# Need a better Regulator than this...UP A165 reg/sol



## cheekycharly (4 Mar 2013)

Hi guys wanting to change my reg for one where the working pressure can be adjusted. Saw the above but have since read some bad press on the UP Aqua reg and I would like to know what my alternatives are as there doesnt seem to be much choice from Google searching.

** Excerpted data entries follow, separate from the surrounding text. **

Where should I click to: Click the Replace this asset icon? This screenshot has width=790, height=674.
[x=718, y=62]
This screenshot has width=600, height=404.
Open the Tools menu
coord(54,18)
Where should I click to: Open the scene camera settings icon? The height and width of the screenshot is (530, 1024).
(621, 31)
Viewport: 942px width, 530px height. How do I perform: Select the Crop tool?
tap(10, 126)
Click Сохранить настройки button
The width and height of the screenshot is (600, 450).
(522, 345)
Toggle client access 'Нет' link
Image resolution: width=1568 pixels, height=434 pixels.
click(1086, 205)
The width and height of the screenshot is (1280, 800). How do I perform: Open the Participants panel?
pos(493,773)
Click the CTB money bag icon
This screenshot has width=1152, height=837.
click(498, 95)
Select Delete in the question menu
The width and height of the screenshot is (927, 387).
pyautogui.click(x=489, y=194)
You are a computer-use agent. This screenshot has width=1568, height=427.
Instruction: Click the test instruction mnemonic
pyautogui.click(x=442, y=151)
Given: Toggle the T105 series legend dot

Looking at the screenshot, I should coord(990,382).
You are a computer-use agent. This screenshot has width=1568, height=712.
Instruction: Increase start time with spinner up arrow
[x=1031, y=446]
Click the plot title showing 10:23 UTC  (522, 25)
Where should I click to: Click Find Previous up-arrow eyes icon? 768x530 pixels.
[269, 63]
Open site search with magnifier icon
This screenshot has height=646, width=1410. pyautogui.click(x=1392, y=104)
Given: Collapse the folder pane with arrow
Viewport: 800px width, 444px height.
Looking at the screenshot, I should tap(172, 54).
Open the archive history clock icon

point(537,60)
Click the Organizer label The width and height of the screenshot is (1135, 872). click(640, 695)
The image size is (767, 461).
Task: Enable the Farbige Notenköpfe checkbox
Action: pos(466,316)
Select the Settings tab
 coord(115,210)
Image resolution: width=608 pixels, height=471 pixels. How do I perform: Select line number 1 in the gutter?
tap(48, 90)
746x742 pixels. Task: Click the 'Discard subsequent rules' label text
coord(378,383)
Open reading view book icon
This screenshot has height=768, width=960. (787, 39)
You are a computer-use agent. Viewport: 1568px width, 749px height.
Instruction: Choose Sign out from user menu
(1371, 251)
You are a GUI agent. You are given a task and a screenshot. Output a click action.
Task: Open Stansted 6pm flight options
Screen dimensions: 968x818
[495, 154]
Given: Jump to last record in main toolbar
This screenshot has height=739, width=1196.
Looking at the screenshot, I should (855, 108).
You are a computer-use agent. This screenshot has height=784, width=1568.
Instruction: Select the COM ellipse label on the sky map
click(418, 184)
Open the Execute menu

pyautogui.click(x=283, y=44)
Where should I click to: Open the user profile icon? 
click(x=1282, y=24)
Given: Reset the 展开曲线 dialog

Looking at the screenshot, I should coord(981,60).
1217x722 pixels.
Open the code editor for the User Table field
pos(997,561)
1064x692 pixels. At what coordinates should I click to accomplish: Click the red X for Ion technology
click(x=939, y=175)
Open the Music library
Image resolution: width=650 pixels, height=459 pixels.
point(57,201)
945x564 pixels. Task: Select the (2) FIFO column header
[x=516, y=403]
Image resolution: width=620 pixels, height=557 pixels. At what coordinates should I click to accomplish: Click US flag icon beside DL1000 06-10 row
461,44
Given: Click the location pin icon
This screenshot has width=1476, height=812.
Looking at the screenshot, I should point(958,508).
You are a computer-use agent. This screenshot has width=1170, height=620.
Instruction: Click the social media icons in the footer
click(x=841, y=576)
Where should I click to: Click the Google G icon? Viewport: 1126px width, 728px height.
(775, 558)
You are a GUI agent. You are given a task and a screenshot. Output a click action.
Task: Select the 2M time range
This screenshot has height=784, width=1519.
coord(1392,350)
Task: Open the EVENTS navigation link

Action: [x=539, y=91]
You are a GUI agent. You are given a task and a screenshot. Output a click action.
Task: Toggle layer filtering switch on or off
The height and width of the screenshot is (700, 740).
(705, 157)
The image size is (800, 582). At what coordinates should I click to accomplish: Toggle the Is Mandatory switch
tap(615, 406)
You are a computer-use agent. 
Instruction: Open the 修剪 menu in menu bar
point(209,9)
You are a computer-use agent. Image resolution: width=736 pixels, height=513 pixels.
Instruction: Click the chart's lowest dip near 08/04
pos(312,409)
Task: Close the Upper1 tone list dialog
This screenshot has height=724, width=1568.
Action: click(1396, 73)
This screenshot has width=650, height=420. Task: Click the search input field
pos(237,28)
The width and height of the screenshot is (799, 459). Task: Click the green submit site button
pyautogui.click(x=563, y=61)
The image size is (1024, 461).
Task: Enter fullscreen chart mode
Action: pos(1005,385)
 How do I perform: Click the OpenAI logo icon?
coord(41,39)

Any info would be great guys.

Thanks

CC


----------



## cheekycharly (4 Mar 2013)

Here is a picture of that model to help...


----------



## Nathaniel Whiteside (4 Mar 2013)

Doesnt it say 'pressure adjustable' round the reg?


----------



## Lindy (4 Mar 2013)

I've got that one and its fine


----------



## cheekycharly (4 Mar 2013)

Really? I read it was erratic with the bubbles I.E. you get it set right then once its been off via auto times then back on it goes haywire and bubbles galore. 

Any of that?


----------



## jacaranda (4 Mar 2013)

I was in the same predicament as you, but in the end I went for the co2 supermarket regulator. Its not adjustable (which is what I wanted) but it has a high enough pre set pressure to run a UP inline atomizer perfectly, and so far its been flawless.


----------



## cheekycharly (5 Mar 2013)

Cheers jacaranda I will keep it in the running of regs to look at. Does anyone else have any info on the UP Aqua A-165 and if it is a bit of a swine to get set?


----------



## stu_ (5 Mar 2013)

I've had my A-165 running for a week or so.
This is my 1st time running pressurised so therefore it's my 1st reg.
I found it very easy to set,there seems to be a nice resistance when you turn the needle valve and the bps rate has the been the same all week.
I've been using the solenoid to turn off at night.


----------



## cheekycharly (5 Mar 2013)

What do you mean you have been using the Solenoid Stu? Do you mean you have it plugged into a timer socket that switched the valve off when set?


----------



## MrJames (5 Mar 2013)

I've got the A-165 and not had any problems with it


----------



## cheekycharly (6 Mar 2013)

Does it work fine with atomisers?


----------



## stu_ (6 Mar 2013)

cheekycharly said:


> What do you mean you have been using the Solenoid Stu? Do you mean you have it plugged into a timer socket that switched the valve off when set?


ahem yes?
The sol is plugged into a timer switch.
The co2 comes on a couple of hours before the lights go on, then it stops 2 hours before the end of the lighting period.
i don't want mine running 24/7
I use a diffuser, but it should run an atomiser, otherwise what would be the point of the reg having an adjustable working pressure?


----------



## cheekycharly (7 Mar 2013)

Is the big black knob in the middle how you adjust the bar pressure on the A-165


----------



## Alastair (7 Mar 2013)

cheekycharly said:


> Is the big black knob in the middle how you adjust the bar pressure on the A-165



Yep you adjust the working oressure with it unlike its previous model which required an allen key


----------



## cheekycharly (7 Mar 2013)

So where does my brass bubble counter go? As it appears from this pic that the outlet is at the bottom and faces the wrong way.


----------



## cheekycharly (8 Mar 2013)

Any ideas guys?


----------



## stu_ (8 Mar 2013)

Hi
have you read this FE Setup ?
co2 tubing from needle valve outlet into bubble counter into diffuser etc.
Don't forget your check valve/s
HTH


----------



## Tim Harrison (8 Mar 2013)

I have this reg and it is fine. If you are going to use it with an atomizer the working pressure needs to be set to around 3.0 - 4.0 kg/cm. That pressure will provide the consistency you need. Also it maybe worth mentioning here that atomizers often leave the factory covered in manufacturing residue and therefore need to be soaked in a solution of 1:1 bleach and water for at least 30 mins before they will work properly. I use limescale bleach, that rids the atomizer of both organic and inorganic material. I brought my reg from Tankscape similar price to the HK dealers on eBay but delivered in a few days, and if anything goes wrong replaceable in about the same


----------



## cheekycharly (9 Mar 2013)

So in that case I would have to change my brass bubble counter for one that dangles mid way up the tubing?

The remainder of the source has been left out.